* [HOW TO COMPLETE THIS TASK]: Give back every entry exactly; drop the pictures.

Start of DATASET RECORDS

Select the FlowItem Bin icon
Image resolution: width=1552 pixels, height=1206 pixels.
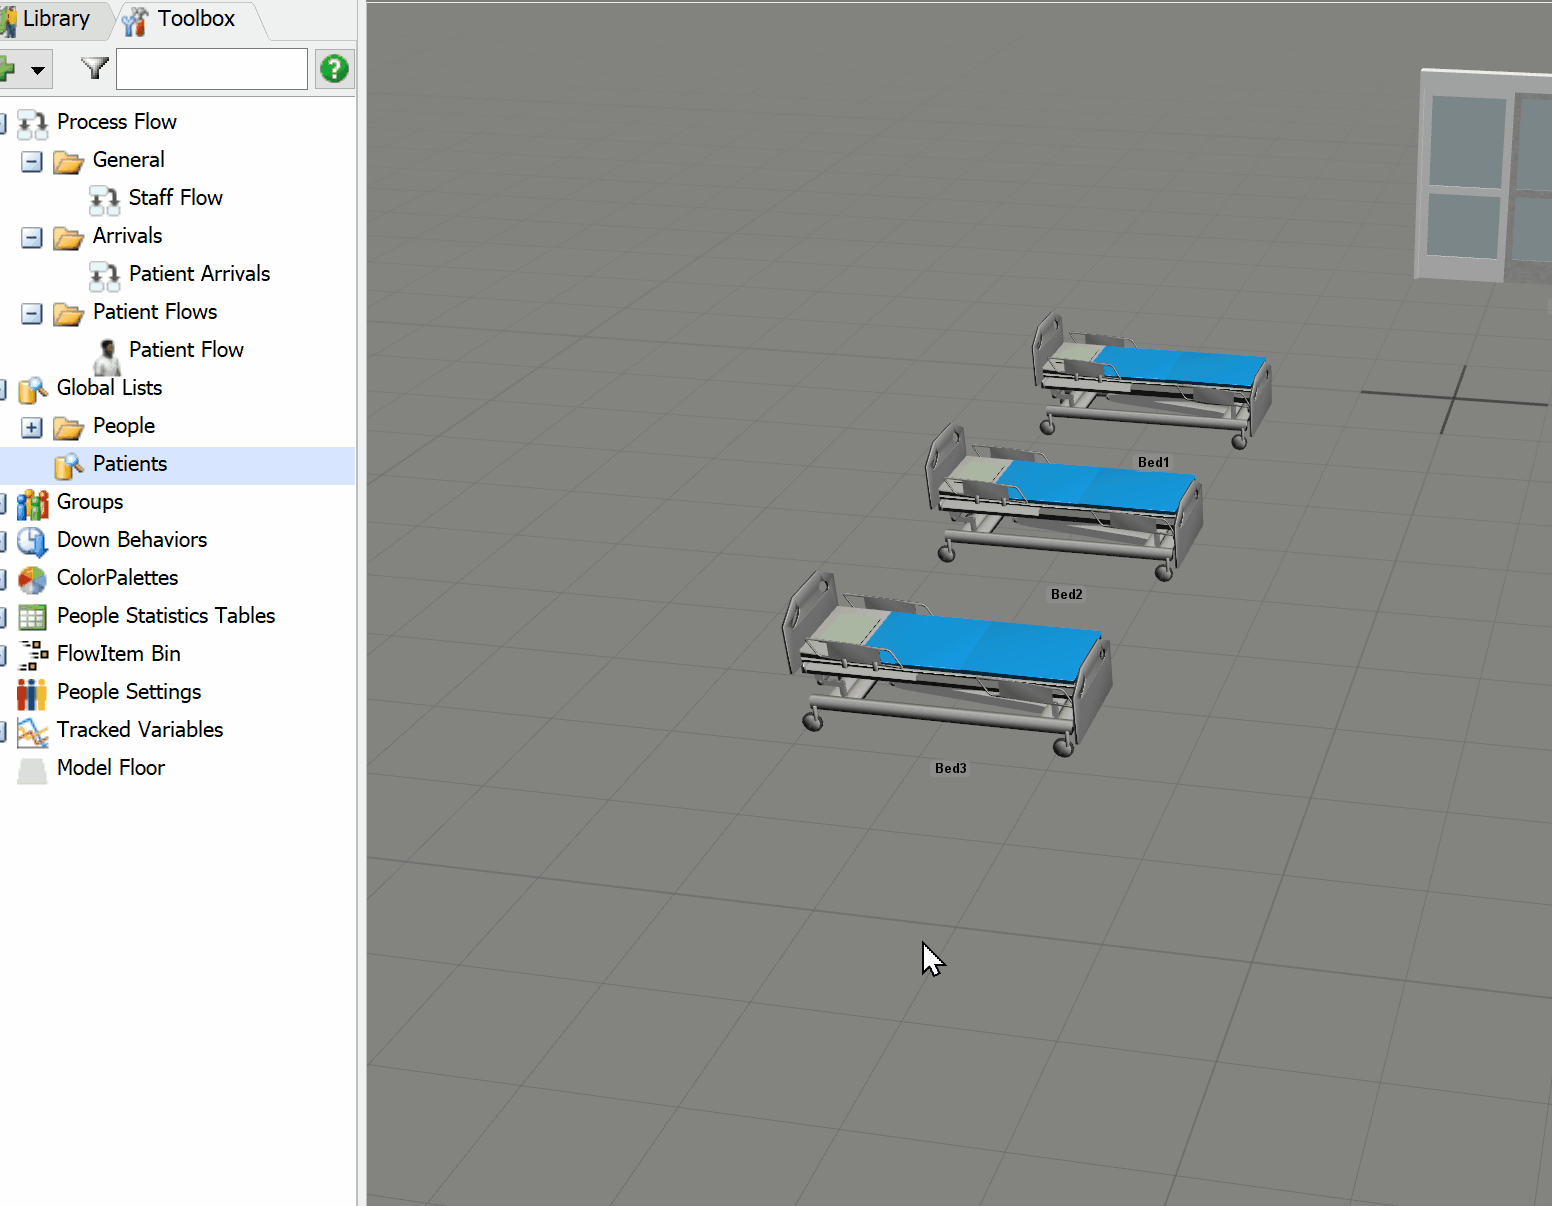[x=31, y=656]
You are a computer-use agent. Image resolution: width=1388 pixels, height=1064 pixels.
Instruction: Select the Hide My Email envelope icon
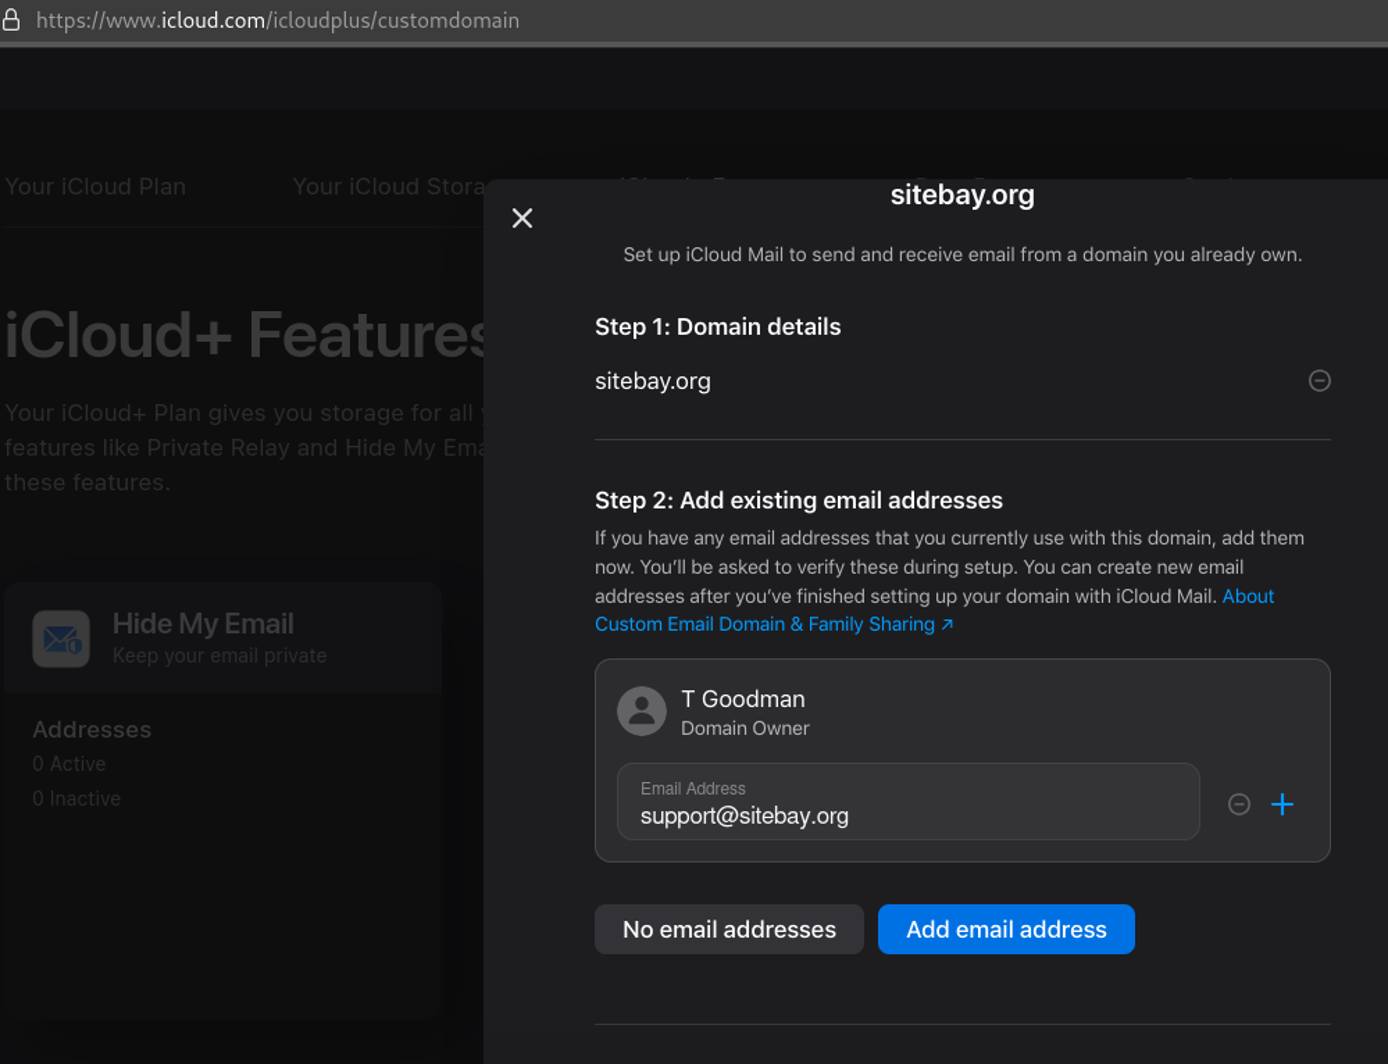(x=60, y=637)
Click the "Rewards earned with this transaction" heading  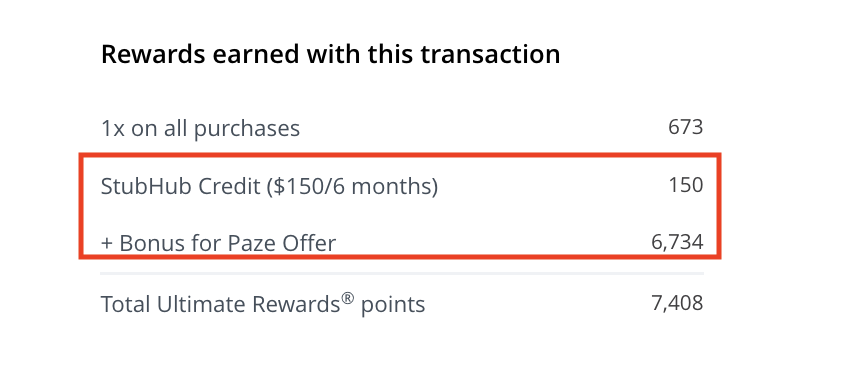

End of DATASET RECORDS

* [WRITTEN SOLUTION]:
Select the FlowItem Bin icon
Image resolution: width=1552 pixels, height=1206 pixels.
[x=31, y=656]
You are a computer-use agent. Image resolution: width=1388 pixels, height=1064 pixels.
Instruction: Select the Hide My Email envelope icon
(x=60, y=637)
Click the "Rewards earned with this transaction" heading  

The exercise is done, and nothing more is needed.